Pflegetiger is Rocket Internet’s new home care startup

Rocket Internet, the publicly listed German company builder and investor, has quietly launched a new startup in Berlin called Pflegetiger (“care tiger”), joining a host of other upstarts entering the huge and potentially lucrative home care services market.

However, unlike neighboring Careship or the U.K.’s HomeTouch (which, rather curiously, is also backed by Rocket Internet via its venture arm GFC), Pflegetiger has chosen a “full-stack” business model, employing its care professionals directly rather than operating a gig economy-styled marketplace.

“We believe that only the full-stack model allows us to assure our quality promise to the customers and the care professionals,” Pflegetiger co-founder and CEO Moritz Lienert tells me. “Pflegetiger wants to offer the best and most attractive job in the German in-home care market. Creating a great place to work and being an attractive employer includes offering care professionals an employment contract and all the benefits that come with it.”

In addition, employing care professionals directly enables the company to offer continuous training and the ability to “keep a close eye on care quality” and therefore its brand. But, perhaps crucially, it is also required by the German insurance companies in order to be registered as a provider of basic and medical care services, and therefore eligible to be reimbursed.
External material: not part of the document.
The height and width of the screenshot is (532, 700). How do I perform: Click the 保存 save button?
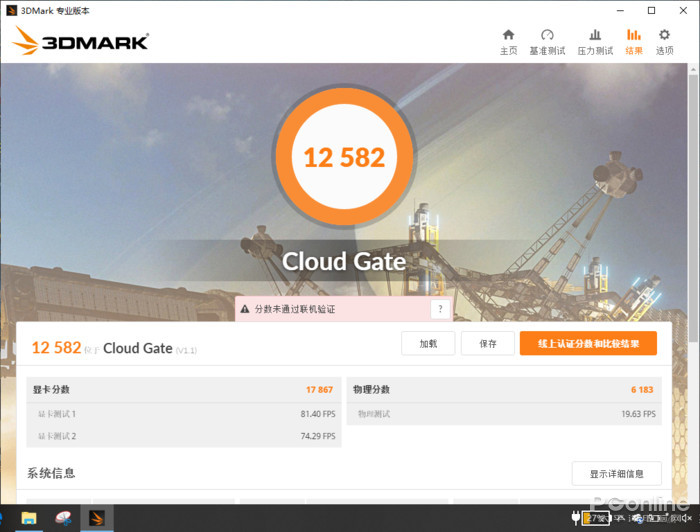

“We have reimbursement contracts for our basic care and medical care services with most major German insurance companies,” Lienert says. “Hence, our services are paid for by these insurance companies. Only a small part of our revenues is directly paid for by the customers.”

Another aspect that Lienert claims differentiates Pflegetiger from many traditional care providers in Germany is that the startup’s caregivers provide both personal care (e.g. dressing, bathing, food preparation, etc.) and medical care, such as administering injections.
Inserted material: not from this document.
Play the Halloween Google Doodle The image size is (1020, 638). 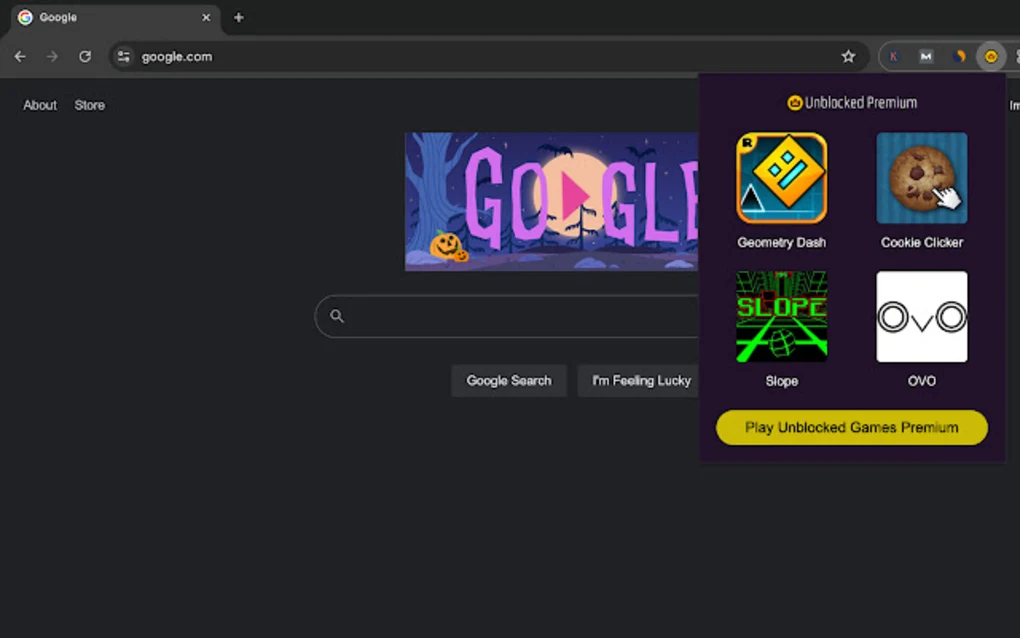point(573,195)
This means that, in theory, staff can spend more time with each client and do less traveling per job, because they are combining two otherwise separate roles. Or so Lienert claims.

He also says traditional care service providers in Germany typically require staff to go to the office each morning and get set up for the day, whereas Pflegetiger is using tech to operate an entirely distributed company. This includes smart scheduling software that ensures work is as local to where a caregiver lives as possible and that each client visit is close to the next.

Of course, that requires the right kind of scale in order to match hyper-local supply and demand, hence the company’s attempt to roll up multiple home care services and its focus on a single city at launch. It will also likely be more capital-intensive, given Pflegetiger’s “full-stack” model and direct employment of care professionals, something its CEO readily admits.

Adds Lienert: “We focus on elderly in-home care and serve clients with basic care needs (e.g. showering) and medical care needs (e.g. injections). Additionally, we offer companionship services and household support to our clients. Therefore, we are a single point of contact for our clients in in-home care needs.”